Tuesday, March 29, 2022

Do Office Vacancies Suggest Dispersed Work is Here to Stay?

With the caveat that the situation could change, office vacancies in major U.S. cities appear to be rising. Should that pattern continue, it would tend to confirm the notion that permanent work from home and hybrid work modes could become a permanent reality. 

source: Axios 


That, in turn, could mean fewer workers in the office at any given time; fewer workers eating in local restaurants or taking public transportation; shopping downtown or parking. 


Lower office utilization also implies fewer people using communications and gear at the office; less use of mobile communications downtown and more distributed usage of internet access and applications across metro areas. 


Aside from financial pressure on owners of office real estate; restaurant and retail shop owners; transit systems and parking lots, suppliers of business software and connectivity services will see changes. 


If network usage flattens in urban cores and increases in suburban areas, capital investment requirements could shift as well.
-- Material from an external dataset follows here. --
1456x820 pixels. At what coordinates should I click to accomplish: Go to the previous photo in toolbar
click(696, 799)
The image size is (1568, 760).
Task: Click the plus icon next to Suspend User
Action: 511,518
There could well be less urgency for upgrades of downtown cell sites and more diffuse demand for upgrades across broader suburban areas, with fixed network broadband becoming an even more important mobile capacity offloading platform. 


Both mobile and fixed network demand peaks for “work” reasons could flatten a bit. App security will be a bigger issue as more workers work remotely, routinely. People might move away from urban cores to outlying areas, again changing the geographies where additional capacity has to be added.